The congregation of Messiah Lutheran Church in Joliet, Illinois, finds itself forced to quickly raise $300,000 after being ordered to return donations connected to a fraudulent local businessman. The church, which has served its community for over 120 years, now faces potential closure if it cannot meet the deadline set by the Securities and Exchange Commission (SEC).

According to CBS News, the church received more than $780,000 in donations over ten years from a local business accused of fraudulent practices. The business was part of a Ponzi scheme orchestrated by its founder, Kenneth Courtright, who was later convicted of wire fraud. In January 2021, the SEC's receiver filed a federal lawsuit against the church, seeking the return of those donations.

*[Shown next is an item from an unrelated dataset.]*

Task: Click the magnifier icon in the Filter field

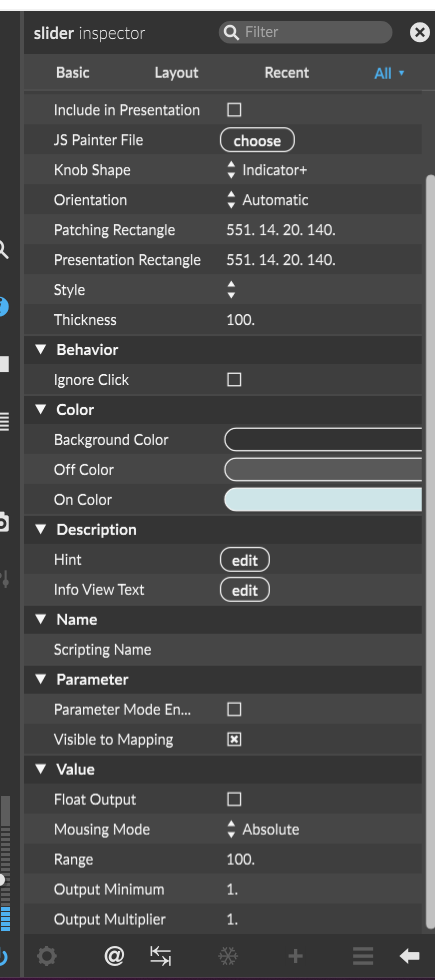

In August 2023, a court ordered Messiah Lutheran Church to pay $487,000 within three months. The church has already managed to pay $187,000 from its reserves, but needs to raise the additional $300,000 by November 15; failure to do so will result in a penalty of another $100,000, as reported by ABC 7 Chicago.

Pastor Kurt Hoover spoke to WGN-TV about the church’s financial struggle, saying, “As a church, you don’t have much of a reserve fund. You’re really spending as much as you can every year on your ministry.” Despite having done nothing wrong, Messiah Lutheran Church now faces the immense challenge of raising enough funds to avoid potential closure.

Although the donations made over a decade ago have already been used for salaries, ministry, and daily operations, the church is still required to quickly return them due to the fraudulent nature of their source business. To help raise the required funds, the church has reached out to its community, asking for donations and prayers, and already managed to raise about $30,000, per WGN-TV.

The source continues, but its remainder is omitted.